Pixel coordinate grounding data
▼▼▼
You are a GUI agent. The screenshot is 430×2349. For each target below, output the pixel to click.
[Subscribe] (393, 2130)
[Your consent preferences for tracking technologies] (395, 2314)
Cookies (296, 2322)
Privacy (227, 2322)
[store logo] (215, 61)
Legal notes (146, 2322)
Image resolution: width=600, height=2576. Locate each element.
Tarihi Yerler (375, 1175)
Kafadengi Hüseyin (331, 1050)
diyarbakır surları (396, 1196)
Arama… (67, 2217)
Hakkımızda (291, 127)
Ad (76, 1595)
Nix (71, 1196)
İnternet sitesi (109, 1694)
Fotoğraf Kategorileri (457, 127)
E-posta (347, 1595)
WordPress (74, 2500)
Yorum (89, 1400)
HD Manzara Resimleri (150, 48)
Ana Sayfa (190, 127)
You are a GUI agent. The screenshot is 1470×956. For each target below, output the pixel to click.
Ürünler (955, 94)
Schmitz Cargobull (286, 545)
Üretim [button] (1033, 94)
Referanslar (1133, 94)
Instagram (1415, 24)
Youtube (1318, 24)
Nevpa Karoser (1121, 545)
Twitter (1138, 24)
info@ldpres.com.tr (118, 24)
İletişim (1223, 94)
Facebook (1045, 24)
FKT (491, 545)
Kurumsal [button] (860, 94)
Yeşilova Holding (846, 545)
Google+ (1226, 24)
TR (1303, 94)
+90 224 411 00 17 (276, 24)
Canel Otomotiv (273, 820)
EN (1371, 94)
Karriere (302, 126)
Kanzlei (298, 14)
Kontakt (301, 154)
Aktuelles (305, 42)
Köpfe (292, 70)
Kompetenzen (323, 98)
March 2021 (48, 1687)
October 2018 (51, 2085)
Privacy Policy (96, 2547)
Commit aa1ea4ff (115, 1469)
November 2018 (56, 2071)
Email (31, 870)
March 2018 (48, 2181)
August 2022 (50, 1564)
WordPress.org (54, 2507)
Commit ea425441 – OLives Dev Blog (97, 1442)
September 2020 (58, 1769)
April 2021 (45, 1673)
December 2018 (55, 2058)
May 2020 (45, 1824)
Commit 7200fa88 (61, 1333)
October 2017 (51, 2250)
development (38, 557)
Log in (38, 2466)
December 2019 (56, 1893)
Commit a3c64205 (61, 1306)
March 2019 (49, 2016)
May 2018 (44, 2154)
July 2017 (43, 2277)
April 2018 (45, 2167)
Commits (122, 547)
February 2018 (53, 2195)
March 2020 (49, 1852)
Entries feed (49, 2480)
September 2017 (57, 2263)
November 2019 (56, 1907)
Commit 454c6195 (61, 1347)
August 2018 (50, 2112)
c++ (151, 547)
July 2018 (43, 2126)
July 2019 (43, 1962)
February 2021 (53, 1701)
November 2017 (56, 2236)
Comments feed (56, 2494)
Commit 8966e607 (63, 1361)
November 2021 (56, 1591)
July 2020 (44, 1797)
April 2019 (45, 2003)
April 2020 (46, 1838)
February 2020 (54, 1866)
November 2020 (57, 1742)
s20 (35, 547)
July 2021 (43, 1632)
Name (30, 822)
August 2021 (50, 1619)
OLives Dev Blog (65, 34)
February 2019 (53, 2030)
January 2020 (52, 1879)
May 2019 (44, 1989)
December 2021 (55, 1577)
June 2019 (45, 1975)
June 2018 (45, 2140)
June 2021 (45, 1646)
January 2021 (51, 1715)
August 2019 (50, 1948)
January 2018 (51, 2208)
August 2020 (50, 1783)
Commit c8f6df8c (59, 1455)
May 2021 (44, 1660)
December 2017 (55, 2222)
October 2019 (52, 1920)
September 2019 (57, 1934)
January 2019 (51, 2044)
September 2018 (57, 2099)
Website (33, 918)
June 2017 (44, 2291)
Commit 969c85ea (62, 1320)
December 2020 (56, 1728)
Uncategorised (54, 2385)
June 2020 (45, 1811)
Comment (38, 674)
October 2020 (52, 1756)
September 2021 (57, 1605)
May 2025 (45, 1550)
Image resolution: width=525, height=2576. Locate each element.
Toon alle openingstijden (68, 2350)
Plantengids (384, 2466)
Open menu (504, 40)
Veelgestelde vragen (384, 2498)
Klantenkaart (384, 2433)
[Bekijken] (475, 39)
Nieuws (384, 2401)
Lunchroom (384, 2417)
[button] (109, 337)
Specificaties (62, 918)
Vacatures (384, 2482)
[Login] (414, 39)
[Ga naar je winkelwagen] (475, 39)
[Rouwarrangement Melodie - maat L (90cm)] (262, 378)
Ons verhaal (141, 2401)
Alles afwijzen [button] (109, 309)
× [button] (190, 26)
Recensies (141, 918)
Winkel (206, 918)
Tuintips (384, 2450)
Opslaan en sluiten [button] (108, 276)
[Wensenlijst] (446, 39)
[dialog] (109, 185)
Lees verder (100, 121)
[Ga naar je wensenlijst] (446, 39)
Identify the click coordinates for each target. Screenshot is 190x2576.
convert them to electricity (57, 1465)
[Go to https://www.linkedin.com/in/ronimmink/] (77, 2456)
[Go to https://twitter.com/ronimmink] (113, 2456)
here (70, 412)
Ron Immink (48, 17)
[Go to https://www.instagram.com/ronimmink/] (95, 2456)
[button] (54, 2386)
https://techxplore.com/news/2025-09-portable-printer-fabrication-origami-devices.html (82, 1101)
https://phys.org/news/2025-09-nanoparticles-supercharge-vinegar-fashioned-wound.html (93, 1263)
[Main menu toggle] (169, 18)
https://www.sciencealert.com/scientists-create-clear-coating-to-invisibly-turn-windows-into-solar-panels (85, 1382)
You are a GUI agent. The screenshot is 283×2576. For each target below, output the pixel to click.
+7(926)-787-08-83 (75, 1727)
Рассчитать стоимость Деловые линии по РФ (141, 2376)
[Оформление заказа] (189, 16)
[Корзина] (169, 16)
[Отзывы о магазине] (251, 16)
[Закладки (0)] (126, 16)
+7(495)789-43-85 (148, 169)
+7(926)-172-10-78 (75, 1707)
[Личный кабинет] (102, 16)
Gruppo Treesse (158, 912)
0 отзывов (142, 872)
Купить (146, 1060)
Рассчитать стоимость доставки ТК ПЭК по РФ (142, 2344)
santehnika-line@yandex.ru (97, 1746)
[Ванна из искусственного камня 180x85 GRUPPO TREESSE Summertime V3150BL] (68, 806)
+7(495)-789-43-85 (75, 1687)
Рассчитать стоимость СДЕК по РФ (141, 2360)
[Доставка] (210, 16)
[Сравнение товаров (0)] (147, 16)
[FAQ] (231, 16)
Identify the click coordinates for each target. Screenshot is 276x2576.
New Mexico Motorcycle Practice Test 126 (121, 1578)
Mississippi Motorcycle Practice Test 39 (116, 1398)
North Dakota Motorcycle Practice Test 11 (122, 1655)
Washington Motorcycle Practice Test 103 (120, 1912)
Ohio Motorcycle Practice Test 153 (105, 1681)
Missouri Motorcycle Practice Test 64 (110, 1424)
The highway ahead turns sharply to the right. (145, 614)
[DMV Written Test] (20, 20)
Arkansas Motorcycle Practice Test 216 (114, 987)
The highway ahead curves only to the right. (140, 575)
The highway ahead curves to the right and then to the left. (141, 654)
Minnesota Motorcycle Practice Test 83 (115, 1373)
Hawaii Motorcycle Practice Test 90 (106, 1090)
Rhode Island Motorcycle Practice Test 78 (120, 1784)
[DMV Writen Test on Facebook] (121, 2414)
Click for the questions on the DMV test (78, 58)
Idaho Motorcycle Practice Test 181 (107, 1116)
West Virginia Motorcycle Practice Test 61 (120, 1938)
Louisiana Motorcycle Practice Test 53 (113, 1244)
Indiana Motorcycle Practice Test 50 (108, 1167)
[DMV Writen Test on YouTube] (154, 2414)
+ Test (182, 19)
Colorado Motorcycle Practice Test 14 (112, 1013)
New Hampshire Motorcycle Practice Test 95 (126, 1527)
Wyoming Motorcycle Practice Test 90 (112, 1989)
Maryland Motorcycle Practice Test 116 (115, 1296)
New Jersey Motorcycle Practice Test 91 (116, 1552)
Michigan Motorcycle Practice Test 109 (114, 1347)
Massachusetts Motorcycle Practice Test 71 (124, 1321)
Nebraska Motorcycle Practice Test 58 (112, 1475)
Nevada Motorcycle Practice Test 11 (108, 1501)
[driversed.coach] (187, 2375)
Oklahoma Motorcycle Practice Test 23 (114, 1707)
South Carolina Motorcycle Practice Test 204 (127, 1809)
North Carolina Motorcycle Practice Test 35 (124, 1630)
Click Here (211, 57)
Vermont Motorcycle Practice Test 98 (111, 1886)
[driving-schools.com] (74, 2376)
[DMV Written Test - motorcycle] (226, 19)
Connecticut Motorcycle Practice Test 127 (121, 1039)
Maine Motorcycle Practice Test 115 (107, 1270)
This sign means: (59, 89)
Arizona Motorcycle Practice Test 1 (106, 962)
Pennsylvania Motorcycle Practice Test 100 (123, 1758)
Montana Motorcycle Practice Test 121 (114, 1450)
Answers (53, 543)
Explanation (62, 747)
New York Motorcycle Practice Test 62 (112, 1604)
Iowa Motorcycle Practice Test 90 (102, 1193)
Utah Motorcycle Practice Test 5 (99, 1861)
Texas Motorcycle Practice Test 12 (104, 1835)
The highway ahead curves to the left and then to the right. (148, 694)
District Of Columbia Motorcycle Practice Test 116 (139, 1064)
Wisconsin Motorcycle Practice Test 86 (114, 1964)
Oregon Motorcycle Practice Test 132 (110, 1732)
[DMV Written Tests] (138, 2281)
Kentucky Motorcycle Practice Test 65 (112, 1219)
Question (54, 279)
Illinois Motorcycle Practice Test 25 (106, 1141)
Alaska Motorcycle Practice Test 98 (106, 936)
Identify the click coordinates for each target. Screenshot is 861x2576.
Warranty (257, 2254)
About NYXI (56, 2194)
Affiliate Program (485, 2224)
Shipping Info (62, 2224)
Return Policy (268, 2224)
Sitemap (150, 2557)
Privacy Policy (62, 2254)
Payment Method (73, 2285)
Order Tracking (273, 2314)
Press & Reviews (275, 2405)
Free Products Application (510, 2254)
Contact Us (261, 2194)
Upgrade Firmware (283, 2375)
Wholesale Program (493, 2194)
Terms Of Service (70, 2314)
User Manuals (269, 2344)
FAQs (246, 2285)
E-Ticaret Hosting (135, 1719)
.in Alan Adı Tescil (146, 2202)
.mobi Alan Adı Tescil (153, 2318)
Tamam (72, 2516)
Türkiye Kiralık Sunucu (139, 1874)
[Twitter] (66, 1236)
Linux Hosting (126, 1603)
▲▲▲
Up to and including the last line of the records above, print exactly every line from the one that contains "Tamam (72, 2516)" onward.

Tamam (72, 2516)
Türkiye Kiralık Sunucu (139, 1874)
[Twitter] (66, 1236)
Linux Hosting (126, 1603)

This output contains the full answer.